Law Professor Nails The Exact Thing Missing From GOP Senator's 'Anomalous' Trump Talk

3 weeks ago 1

Kate Shaw, a University of Pennsylvania law professor and an ex-Obama White House lawyer, schooled Sen. Josh Hawley (R-Mo.) Tuesday over his claim on nationwide injunctions against President Donald Trump’s administration.

Hawley, in a testy moment during a Senate judiciary subcommittee hearing, turned to an Axios graph showing how federal district courts issued 64 injunctions against Trump in his first term, a figure that well exceeds the number of rulings that froze policies under both Barack Obama and Joe Biden.

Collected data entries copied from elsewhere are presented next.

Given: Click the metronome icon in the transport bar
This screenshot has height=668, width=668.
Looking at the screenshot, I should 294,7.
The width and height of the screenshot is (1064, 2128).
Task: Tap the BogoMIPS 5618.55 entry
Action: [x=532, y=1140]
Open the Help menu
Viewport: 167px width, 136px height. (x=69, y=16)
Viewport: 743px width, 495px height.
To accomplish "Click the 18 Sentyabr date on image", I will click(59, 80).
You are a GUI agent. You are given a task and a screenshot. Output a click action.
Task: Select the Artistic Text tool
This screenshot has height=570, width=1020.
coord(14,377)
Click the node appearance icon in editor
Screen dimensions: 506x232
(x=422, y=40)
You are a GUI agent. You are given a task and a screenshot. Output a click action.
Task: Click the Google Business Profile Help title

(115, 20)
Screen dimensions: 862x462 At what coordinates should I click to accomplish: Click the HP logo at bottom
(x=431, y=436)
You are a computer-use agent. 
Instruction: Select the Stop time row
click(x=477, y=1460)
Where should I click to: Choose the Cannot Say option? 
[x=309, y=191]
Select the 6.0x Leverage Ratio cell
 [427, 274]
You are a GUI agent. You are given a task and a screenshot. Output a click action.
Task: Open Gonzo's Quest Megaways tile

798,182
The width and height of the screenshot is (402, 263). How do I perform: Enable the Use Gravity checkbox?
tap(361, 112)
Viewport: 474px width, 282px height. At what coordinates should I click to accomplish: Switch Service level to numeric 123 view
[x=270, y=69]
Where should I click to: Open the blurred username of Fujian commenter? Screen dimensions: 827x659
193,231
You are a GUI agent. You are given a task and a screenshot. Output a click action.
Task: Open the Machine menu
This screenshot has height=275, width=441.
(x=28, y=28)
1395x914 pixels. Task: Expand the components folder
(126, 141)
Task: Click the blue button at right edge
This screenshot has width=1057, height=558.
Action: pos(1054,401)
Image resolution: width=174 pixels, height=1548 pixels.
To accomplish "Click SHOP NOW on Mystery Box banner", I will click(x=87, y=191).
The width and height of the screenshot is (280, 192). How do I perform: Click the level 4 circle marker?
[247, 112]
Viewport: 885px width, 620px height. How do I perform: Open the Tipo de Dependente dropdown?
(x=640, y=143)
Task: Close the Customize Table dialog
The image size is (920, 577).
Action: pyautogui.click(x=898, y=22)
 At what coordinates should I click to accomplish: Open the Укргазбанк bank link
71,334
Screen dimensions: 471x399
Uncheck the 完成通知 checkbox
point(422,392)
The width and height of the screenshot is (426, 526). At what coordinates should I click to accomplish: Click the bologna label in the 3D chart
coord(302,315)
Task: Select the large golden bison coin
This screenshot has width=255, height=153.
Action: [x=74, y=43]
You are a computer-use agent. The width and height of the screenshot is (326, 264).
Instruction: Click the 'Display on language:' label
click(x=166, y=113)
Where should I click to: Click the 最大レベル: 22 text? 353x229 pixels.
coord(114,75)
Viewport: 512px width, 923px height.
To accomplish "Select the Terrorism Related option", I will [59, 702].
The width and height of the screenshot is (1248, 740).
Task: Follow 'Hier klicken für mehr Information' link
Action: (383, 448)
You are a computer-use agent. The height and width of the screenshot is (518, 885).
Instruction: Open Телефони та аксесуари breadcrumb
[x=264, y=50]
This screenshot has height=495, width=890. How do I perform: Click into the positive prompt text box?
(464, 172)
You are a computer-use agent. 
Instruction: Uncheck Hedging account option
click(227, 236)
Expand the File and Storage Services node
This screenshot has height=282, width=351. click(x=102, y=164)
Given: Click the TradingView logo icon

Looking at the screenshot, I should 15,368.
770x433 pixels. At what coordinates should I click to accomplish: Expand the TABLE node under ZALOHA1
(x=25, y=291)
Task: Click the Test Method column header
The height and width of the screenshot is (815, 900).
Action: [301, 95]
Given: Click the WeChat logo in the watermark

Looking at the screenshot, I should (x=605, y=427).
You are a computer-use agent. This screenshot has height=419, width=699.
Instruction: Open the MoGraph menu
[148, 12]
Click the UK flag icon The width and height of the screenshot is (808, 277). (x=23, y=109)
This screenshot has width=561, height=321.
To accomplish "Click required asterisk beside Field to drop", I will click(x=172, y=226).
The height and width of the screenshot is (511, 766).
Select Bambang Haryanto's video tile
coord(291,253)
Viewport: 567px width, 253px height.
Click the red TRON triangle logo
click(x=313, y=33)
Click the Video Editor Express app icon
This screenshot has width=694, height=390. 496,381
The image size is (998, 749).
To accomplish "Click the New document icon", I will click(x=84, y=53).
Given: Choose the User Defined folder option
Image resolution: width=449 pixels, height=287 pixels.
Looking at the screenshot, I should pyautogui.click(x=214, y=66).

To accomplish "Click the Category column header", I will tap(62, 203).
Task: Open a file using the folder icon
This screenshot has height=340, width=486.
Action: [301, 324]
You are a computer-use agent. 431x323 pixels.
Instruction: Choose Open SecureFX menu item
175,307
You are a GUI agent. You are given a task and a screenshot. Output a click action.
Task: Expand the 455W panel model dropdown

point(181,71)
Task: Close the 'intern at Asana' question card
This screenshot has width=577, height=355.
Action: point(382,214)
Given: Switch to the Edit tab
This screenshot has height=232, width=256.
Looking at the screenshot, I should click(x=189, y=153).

“You don’t think it’s a little bit anomalous?” asked Hawley of the graph.

“A very plausible explanation, Senator, you have to consider is that he is engaged in much more lawless activity than other presidents, right? You must concede that is a possibility,” Shaw hit back.

There were at least 25 nationwide injunctions against the Trump administration from the start of his second term through late April, per a Congressional Research Service report.

That figure is just one short of the total of combined nationwide injunctions against both of Obama’s administrations and the Biden administration, according to Harvard Law Review data.

Their clash comes as the Trump administration continues to face challenges in the courts with executive orders ranging from its deportation efforts to tariffs.

Trump and his allies have proceeded to relentlessly attack judges and courts who have opposed the administration’s agenda in his first few months of office.

Hawley later claimed that judges appointed by Democratic presidents “love” imposing injunctions against the Trump administration.

While Harvard’s figures show that a majority of such rulings were issued by the opposing party’s appointees in Trump’s first term, Shaw noted that GOP-appointed judges did just that against the Biden administration.

Moments later, Hawley sarcastically declared there shouldn’t be nationwide injunctions with a Democrat in the Oval Office, but the decisions are “absolutely fine, warranted and called for” with a Republican in the White House.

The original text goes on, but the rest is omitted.